**Provided data:**
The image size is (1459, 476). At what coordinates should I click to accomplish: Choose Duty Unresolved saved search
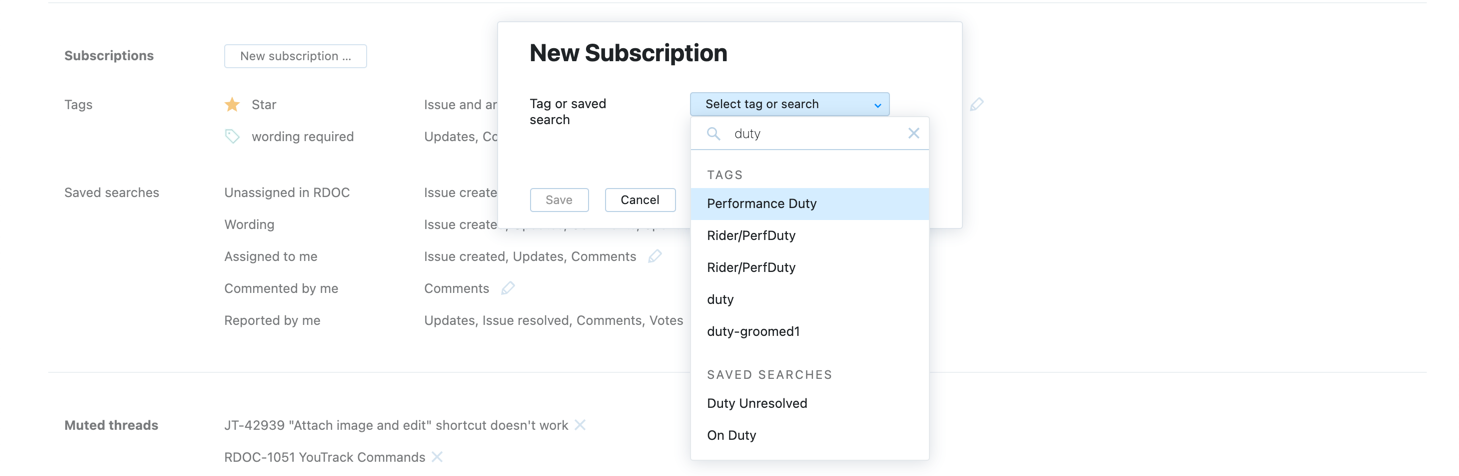pyautogui.click(x=757, y=403)
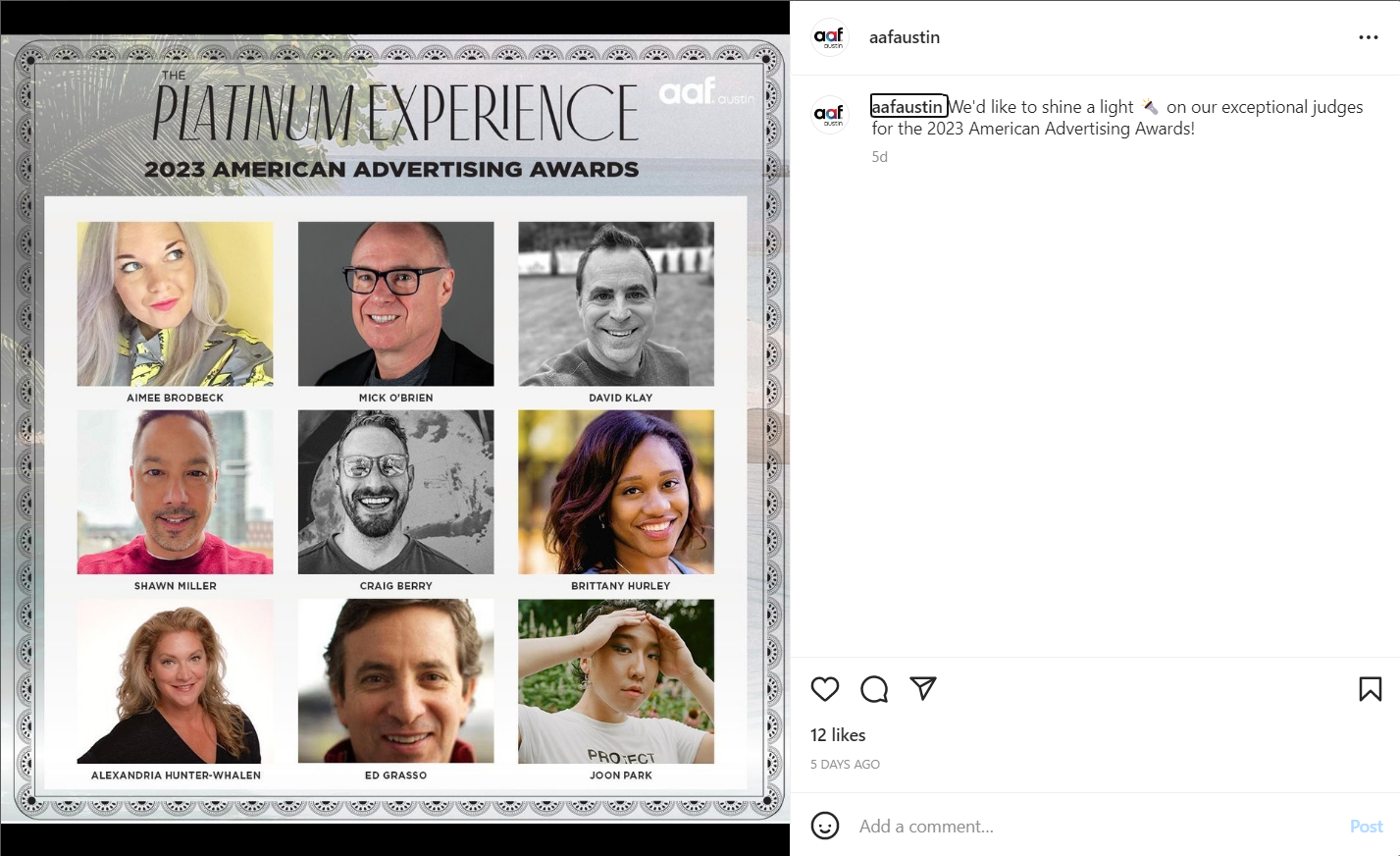This screenshot has width=1400, height=856.
Task: Open comments with the speech bubble icon
Action: (874, 689)
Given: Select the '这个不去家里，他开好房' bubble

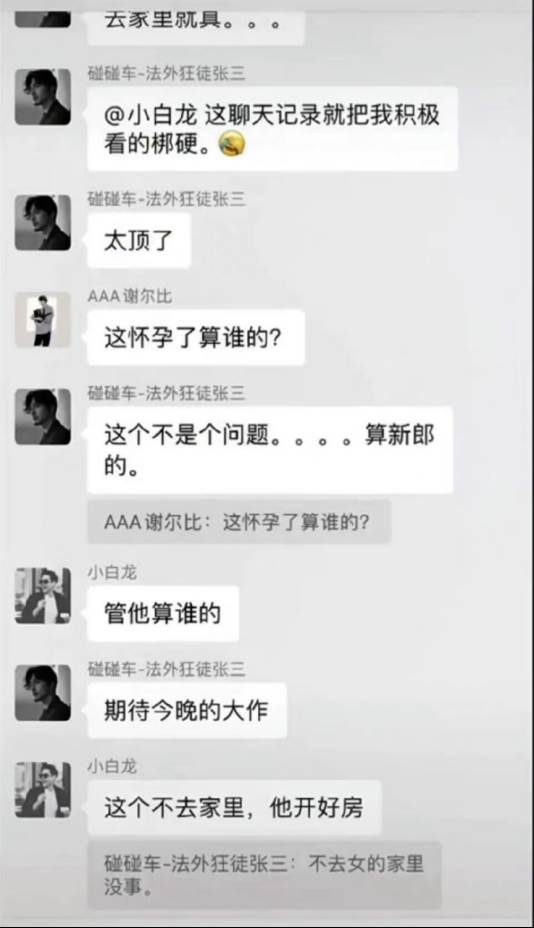Looking at the screenshot, I should [234, 807].
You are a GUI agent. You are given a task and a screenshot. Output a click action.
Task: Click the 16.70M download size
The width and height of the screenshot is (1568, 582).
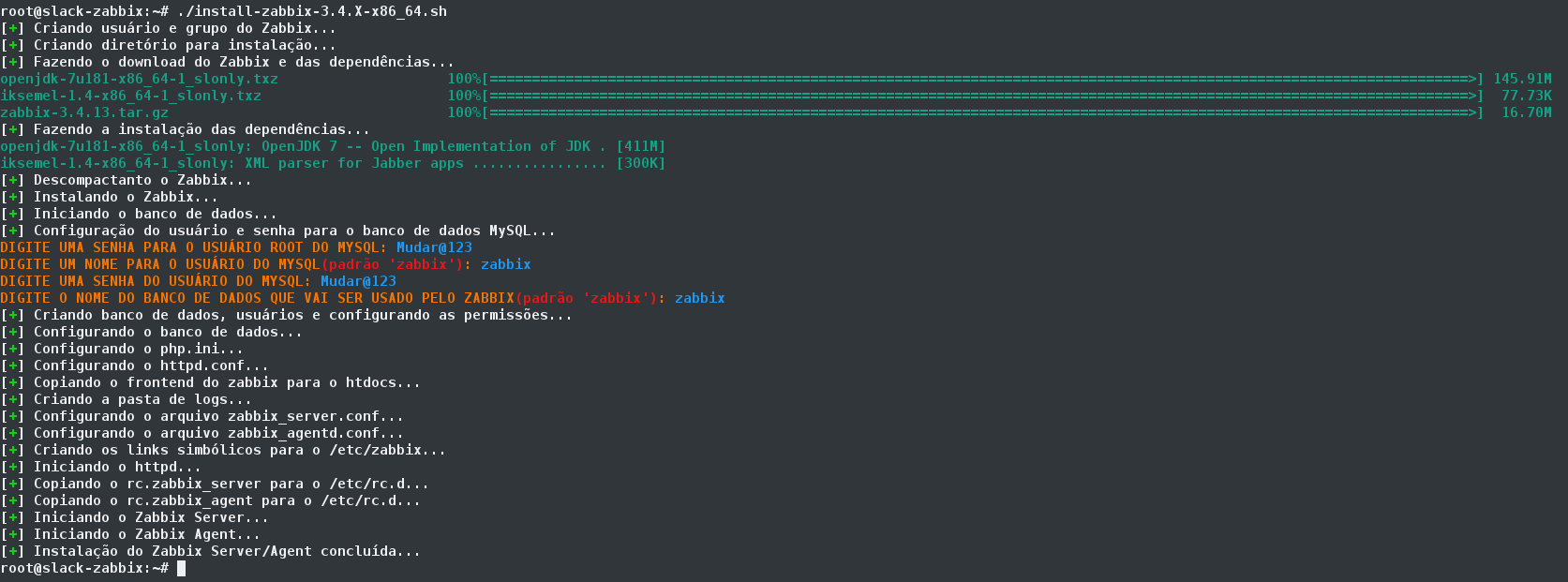point(1526,112)
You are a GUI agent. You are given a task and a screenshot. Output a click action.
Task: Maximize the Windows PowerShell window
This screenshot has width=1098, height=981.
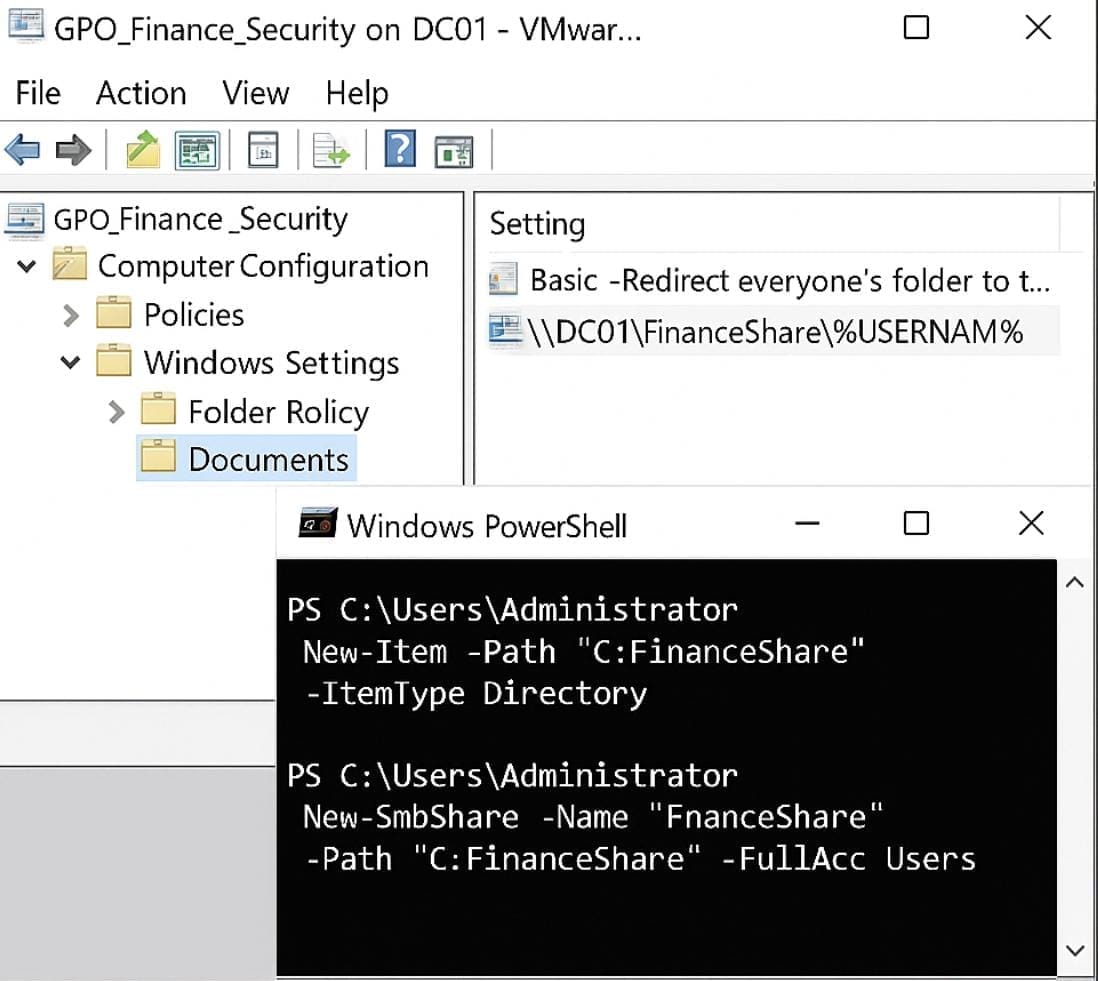pyautogui.click(x=915, y=523)
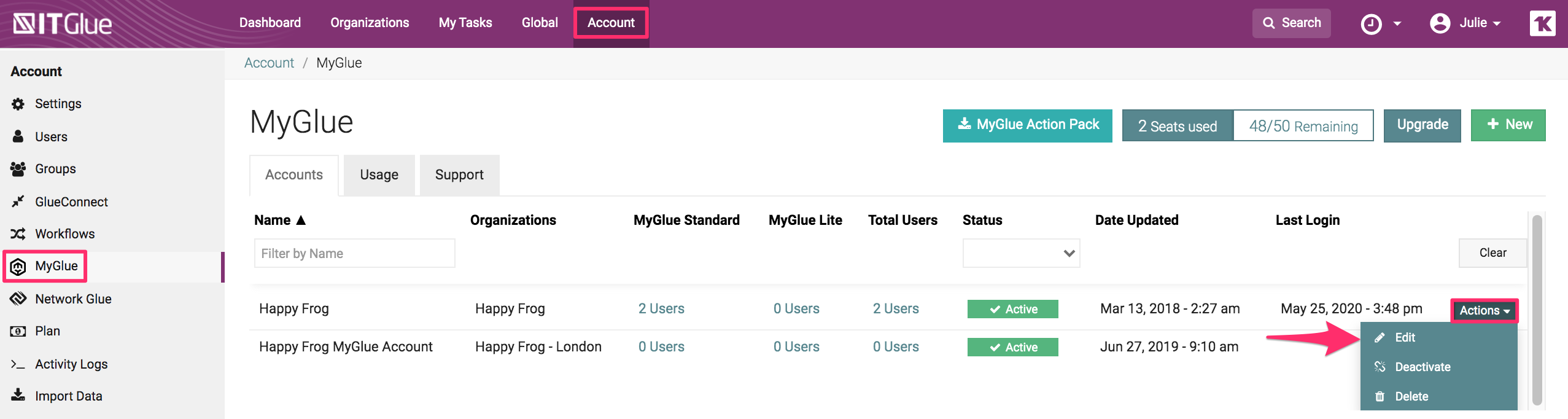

**Instructions to follow:**
Without the pictures, retype the whole of the material above exactly.

**Solution for this exercise:**
The image size is (1459, 476). At what coordinates should I click to accomplish: Choose Duty Unresolved saved search
pyautogui.click(x=757, y=403)
This screenshot has width=1400, height=856.
Task: Open comments with the speech bubble icon
Action: (874, 689)
Given: Select the '这个不去家里，他开好房' bubble

Looking at the screenshot, I should [234, 807].
You are a GUI agent. You are given a task and a screenshot. Output a click action.
Task: Click the 16.70M download size
The width and height of the screenshot is (1568, 582).
point(1526,112)
You are a GUI agent. You are given a task and a screenshot. Output a click action.
Task: Maximize the Windows PowerShell window
This screenshot has width=1098, height=981.
pyautogui.click(x=915, y=523)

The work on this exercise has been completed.